ABSTRACT 106(4-3)
原発性肝癌の全ゲノム領域における欠失の検索: 永井尚生1,M.A. BUENDIA2,P. TIOLLAIS2,江見 充1 (1日本医大・老人研・分子生物,2Institut Pasteur)
Comprehensive allelotype analysis of human hepatocellular carcinomas. H. NAGAI1,M.A. BUENDIA2,P. TIOLLAIS2,Mitsuru EMI1 (1Dept.of Molecular Biology, Institute of Gerontology, Nippon Medical School,2Unite de Recombinaison & Expression Genetique, INSERM U163, Institut Pasteur, Paris, France)

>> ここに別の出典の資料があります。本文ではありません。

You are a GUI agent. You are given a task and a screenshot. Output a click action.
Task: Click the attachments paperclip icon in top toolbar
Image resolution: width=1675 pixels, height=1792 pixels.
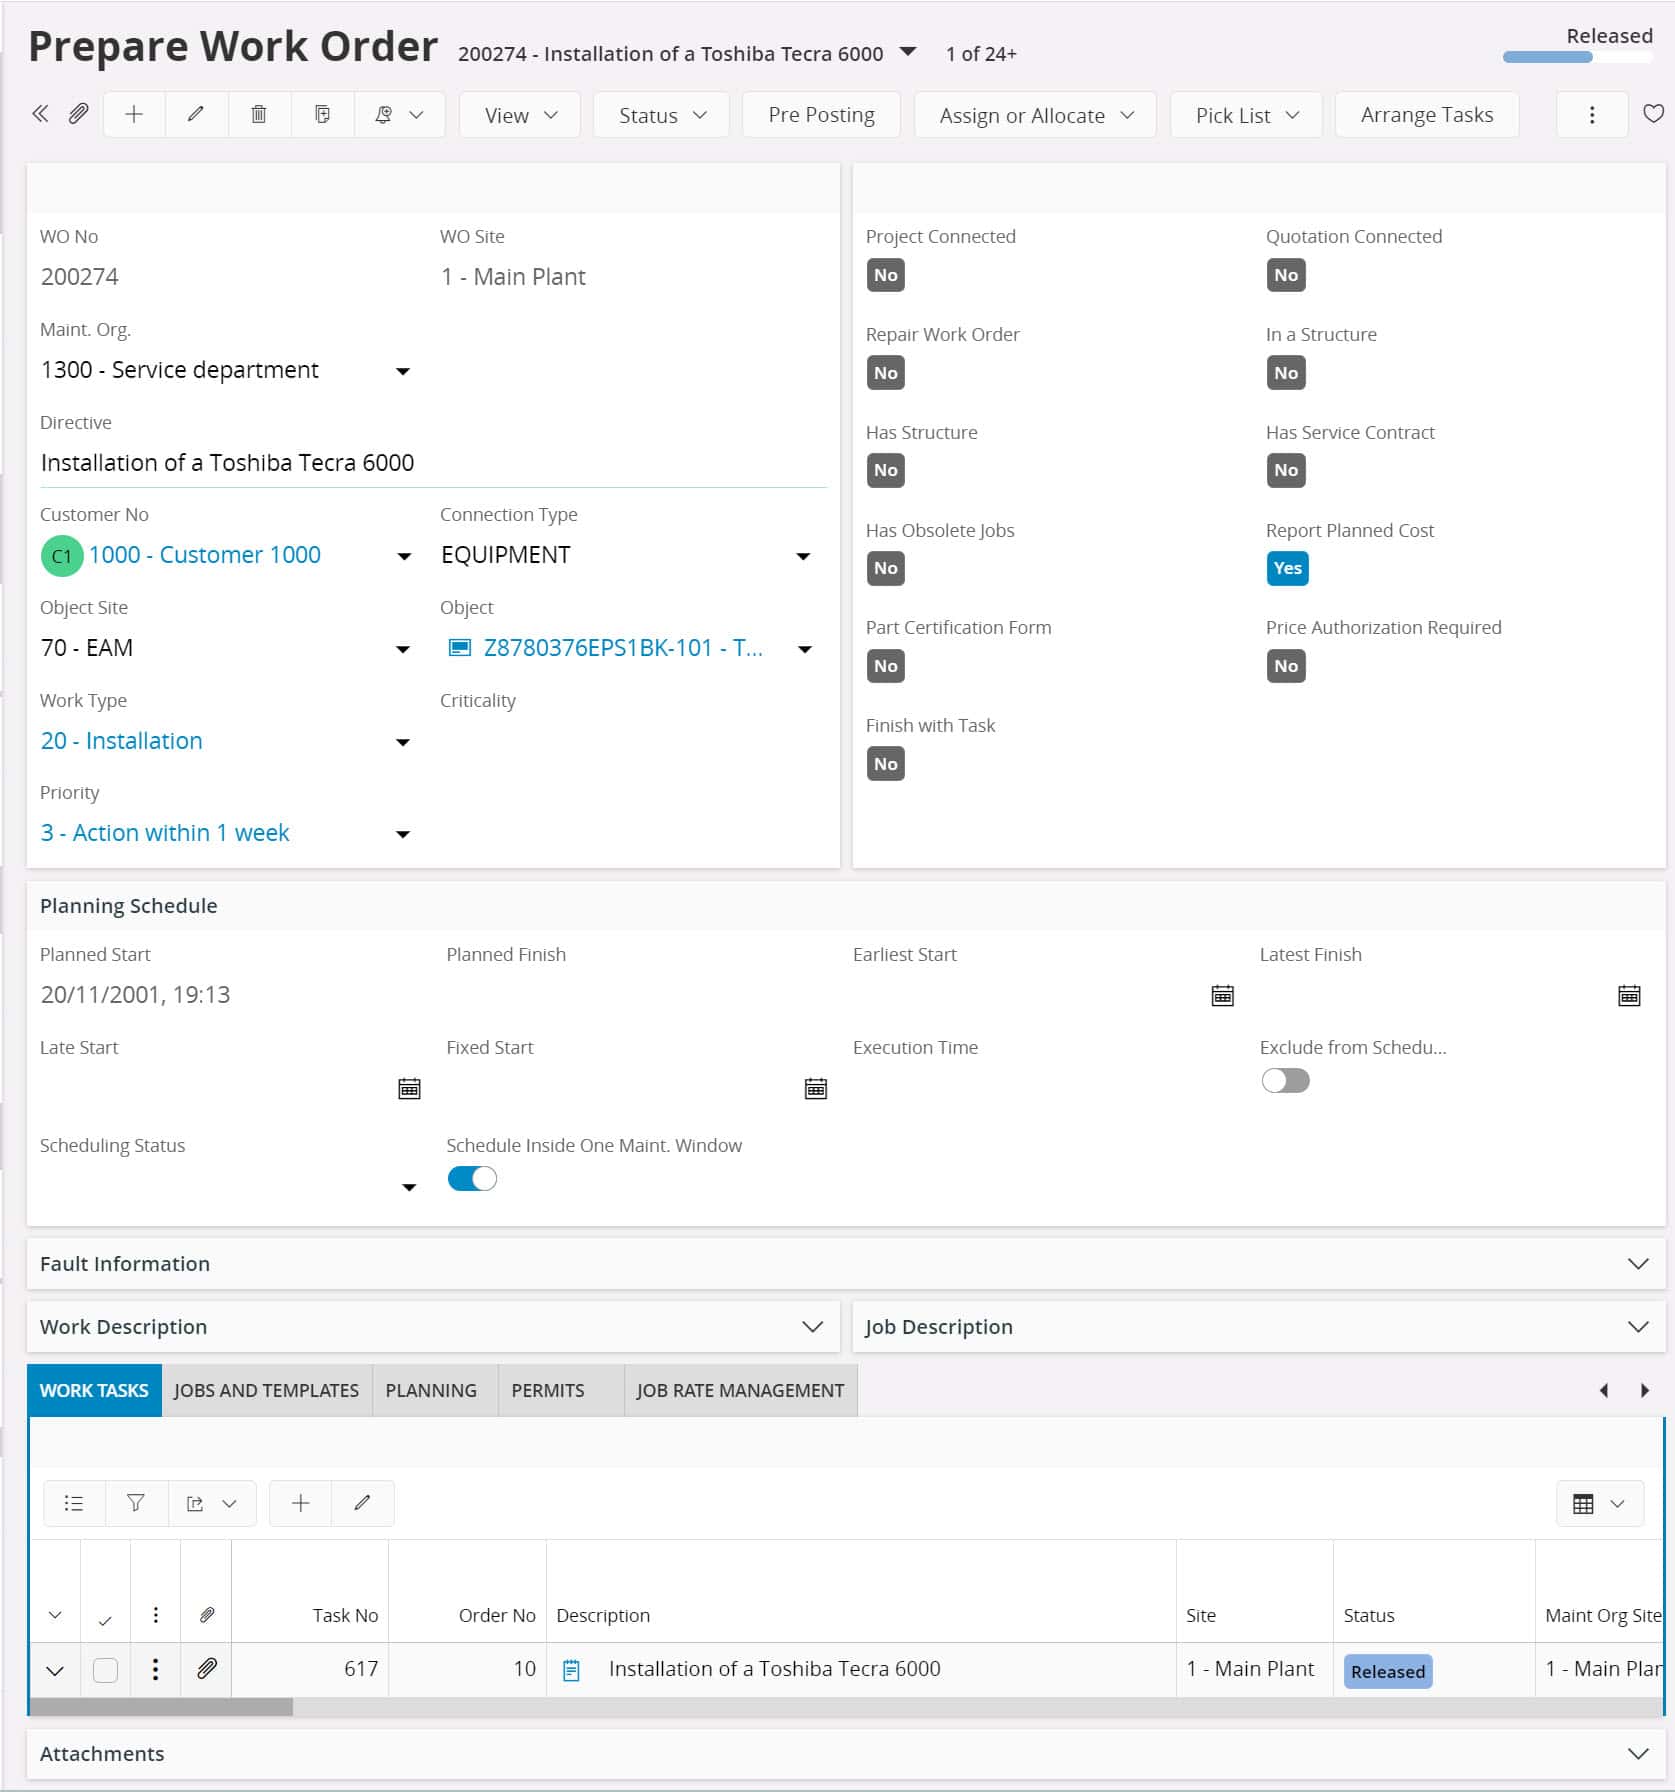(78, 114)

[目的]原発性肝癌のゲノム変化として最近重要視されている染色体部位の欠失 (loss of heterozygosity, LOH) はがん抑制遺伝子の関与を示唆するものであるが、肝癌における包括的、かつ詳細な染色体欠失部位の研究は未だ充分になされていない。そこで高頻度なLOHを示す共通欠失領域を明らかにし、肝発癌に関与するがん抑制遺伝子の存在領域を検索するため、我々は多数のマーカーを用い各染色体に及ぶ高密度な欠失領域地図の作成を試みた。[対象、方法]肝癌120例を対象として、平均20cM間隔で分布する全200個のマイクロサテライトマーカーを用いLOHの有無を解析した。[結果]今回、新たに1q, 2q, 7p, 7q, 8q, 9p, 9q, 14qにおいて有意に高頻度なLOHを見い出した。個々のマーカーの検索では、8p23のD8S277が最も高頻度であった。最も高頻度な染色体腕の欠失は13qに見られ、RB1やBRCA2を含む広範な領域に及んでいた。特に、非癌部肝臓が慢性肝炎である肝癌症例においては肝硬変を伴う例よりも1pと13q、1pと8p、6qと13qの重複欠失は有意に高かった。[結論]既知の遺伝子座を含む領域に加え、新しく見い出されたこれら領域における遺伝子異常が肝細胞の悪性化に関与していることが示唆された。